Today, March 7, is "Kid Classics" day over at TCM - followed by "Historical" movies after 8 pm.  Here's the line-up: 

6:00 am "Gulliver's Travels" (1939)
7:30 am "The Green Years" (1946)
9:45 am "David Copperfield" (1935)
12:00 pm "Little Women" (1949)
2:15 pm "The 5,000 Fingers of Dr. T" (1953)
4:00 pm "Jungle Book" (1942)
6:00 pm "Tom Sawyer" (1973)
8:00 pm "A Man for All Seasons" (1966)
10:15 pm "Julius Caesar" (1953)
12:30 am "Nicholas and Alexandra" (1971)
3:45 am "Cleopatra" (1934)
5:30 am "Marie Antoinette" (1938)

More bad luck, I've only seen three of these, "A Man for All Seasons", "Julius Caesar", and let's assume I saw "Tom Sawyer" when I was a kid.  That's only 3 out of 12, so I'm only up to 40 seen out of 81, and I've dropped below 50%. 
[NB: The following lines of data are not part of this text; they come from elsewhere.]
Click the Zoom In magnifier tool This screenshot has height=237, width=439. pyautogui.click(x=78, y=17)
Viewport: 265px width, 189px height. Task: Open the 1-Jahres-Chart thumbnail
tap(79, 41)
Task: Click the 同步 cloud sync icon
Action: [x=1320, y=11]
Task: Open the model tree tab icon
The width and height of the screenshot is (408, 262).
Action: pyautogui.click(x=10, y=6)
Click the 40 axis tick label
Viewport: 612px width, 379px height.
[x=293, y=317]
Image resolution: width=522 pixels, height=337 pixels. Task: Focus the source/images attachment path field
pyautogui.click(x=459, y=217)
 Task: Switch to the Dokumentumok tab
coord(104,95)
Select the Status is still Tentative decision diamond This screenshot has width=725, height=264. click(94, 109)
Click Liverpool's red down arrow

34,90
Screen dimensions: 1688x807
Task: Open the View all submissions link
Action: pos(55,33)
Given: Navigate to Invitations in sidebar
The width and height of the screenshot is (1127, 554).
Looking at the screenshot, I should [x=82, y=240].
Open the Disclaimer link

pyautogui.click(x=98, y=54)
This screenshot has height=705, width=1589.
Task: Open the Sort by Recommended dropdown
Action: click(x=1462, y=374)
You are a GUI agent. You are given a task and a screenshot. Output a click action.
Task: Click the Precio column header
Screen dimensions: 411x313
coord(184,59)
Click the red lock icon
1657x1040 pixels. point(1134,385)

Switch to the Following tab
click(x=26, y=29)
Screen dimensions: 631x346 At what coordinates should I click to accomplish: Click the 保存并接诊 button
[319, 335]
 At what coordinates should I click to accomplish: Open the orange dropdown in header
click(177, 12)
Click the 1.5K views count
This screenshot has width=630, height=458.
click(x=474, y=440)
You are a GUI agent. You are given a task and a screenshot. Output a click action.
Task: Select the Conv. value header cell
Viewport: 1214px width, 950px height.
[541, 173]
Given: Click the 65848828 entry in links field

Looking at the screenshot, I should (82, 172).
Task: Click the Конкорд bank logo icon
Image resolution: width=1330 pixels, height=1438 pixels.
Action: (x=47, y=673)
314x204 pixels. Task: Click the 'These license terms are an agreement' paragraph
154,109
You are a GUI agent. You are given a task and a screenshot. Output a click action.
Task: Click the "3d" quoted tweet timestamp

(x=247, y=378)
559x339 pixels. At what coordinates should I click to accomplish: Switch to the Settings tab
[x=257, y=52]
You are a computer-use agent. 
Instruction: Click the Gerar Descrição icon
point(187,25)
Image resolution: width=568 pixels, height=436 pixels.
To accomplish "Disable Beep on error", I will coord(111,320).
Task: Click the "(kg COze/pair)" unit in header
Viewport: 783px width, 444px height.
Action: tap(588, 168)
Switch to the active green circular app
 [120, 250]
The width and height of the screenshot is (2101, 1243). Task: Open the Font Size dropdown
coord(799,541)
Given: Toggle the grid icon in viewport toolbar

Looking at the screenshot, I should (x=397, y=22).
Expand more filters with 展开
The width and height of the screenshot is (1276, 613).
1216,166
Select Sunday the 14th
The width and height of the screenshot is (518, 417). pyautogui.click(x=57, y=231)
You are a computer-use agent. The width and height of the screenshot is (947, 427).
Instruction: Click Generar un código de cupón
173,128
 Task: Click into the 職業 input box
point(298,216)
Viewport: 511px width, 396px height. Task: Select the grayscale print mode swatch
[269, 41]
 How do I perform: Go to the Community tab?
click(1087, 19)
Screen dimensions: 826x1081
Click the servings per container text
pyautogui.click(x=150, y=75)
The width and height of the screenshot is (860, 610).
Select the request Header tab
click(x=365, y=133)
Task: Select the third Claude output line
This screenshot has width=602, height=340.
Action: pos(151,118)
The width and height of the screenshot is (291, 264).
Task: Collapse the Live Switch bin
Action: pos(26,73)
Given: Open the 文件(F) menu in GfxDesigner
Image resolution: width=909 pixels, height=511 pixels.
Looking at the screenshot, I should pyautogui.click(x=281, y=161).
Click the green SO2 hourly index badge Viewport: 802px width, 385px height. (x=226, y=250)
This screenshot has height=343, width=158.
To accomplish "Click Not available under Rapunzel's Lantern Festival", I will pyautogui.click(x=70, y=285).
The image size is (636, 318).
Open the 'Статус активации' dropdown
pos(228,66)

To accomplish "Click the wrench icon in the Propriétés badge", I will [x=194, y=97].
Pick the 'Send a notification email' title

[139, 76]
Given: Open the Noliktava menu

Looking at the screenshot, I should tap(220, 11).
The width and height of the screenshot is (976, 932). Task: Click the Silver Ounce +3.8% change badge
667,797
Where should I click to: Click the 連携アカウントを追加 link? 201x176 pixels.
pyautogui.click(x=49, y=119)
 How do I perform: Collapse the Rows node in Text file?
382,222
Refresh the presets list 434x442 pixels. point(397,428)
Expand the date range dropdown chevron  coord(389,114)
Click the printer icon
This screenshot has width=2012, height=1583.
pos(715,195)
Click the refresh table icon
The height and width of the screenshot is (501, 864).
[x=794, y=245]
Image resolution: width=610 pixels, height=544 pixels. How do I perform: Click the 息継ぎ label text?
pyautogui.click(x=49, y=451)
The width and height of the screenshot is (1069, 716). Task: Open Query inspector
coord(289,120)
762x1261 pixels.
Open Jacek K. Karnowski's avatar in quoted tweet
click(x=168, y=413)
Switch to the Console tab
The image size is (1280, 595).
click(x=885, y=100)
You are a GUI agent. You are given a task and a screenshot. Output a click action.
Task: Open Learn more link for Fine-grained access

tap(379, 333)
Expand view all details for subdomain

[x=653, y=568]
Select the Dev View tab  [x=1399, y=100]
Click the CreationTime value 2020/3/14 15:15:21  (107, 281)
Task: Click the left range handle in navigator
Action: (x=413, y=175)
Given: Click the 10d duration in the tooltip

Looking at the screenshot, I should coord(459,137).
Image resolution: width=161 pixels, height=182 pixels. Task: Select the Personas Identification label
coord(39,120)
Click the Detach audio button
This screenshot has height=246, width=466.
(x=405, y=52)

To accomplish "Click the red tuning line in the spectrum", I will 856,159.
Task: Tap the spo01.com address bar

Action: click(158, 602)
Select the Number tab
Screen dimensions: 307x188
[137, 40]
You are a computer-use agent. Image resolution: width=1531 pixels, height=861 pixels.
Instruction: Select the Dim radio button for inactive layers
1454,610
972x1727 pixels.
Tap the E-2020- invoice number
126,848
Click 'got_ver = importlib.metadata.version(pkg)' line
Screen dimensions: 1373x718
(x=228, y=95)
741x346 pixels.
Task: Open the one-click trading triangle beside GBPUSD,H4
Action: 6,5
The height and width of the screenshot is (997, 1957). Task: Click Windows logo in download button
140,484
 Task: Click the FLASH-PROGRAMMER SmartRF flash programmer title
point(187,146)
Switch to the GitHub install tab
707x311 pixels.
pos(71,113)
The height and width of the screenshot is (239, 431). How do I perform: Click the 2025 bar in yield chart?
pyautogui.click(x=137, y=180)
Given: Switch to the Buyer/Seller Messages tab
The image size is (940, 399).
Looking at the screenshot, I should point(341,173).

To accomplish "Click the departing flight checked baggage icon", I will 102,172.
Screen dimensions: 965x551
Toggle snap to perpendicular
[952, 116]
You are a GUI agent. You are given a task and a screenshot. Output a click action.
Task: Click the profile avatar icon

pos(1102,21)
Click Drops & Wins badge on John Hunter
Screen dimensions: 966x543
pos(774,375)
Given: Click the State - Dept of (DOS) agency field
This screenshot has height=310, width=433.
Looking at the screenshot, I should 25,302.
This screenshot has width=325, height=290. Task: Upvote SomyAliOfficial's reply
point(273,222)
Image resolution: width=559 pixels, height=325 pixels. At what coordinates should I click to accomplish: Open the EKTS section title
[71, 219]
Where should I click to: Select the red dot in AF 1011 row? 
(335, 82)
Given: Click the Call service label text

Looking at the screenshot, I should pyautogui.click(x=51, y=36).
Will Arnett carries over from "Monster-in-Law", and I know it seems like "Shotgun Wedding", with both Jennifer Lopez and Josh Duhamel would have been a natural fit here, but it was a late arrival to the list, and adding it would have extended my romance chain a bit too long, so I'm holding off on it for next year, maybe - it's tough to know where to draw that line, but I need to save some films with linking possibilities in order to build a proper chain next year, if there is a next year.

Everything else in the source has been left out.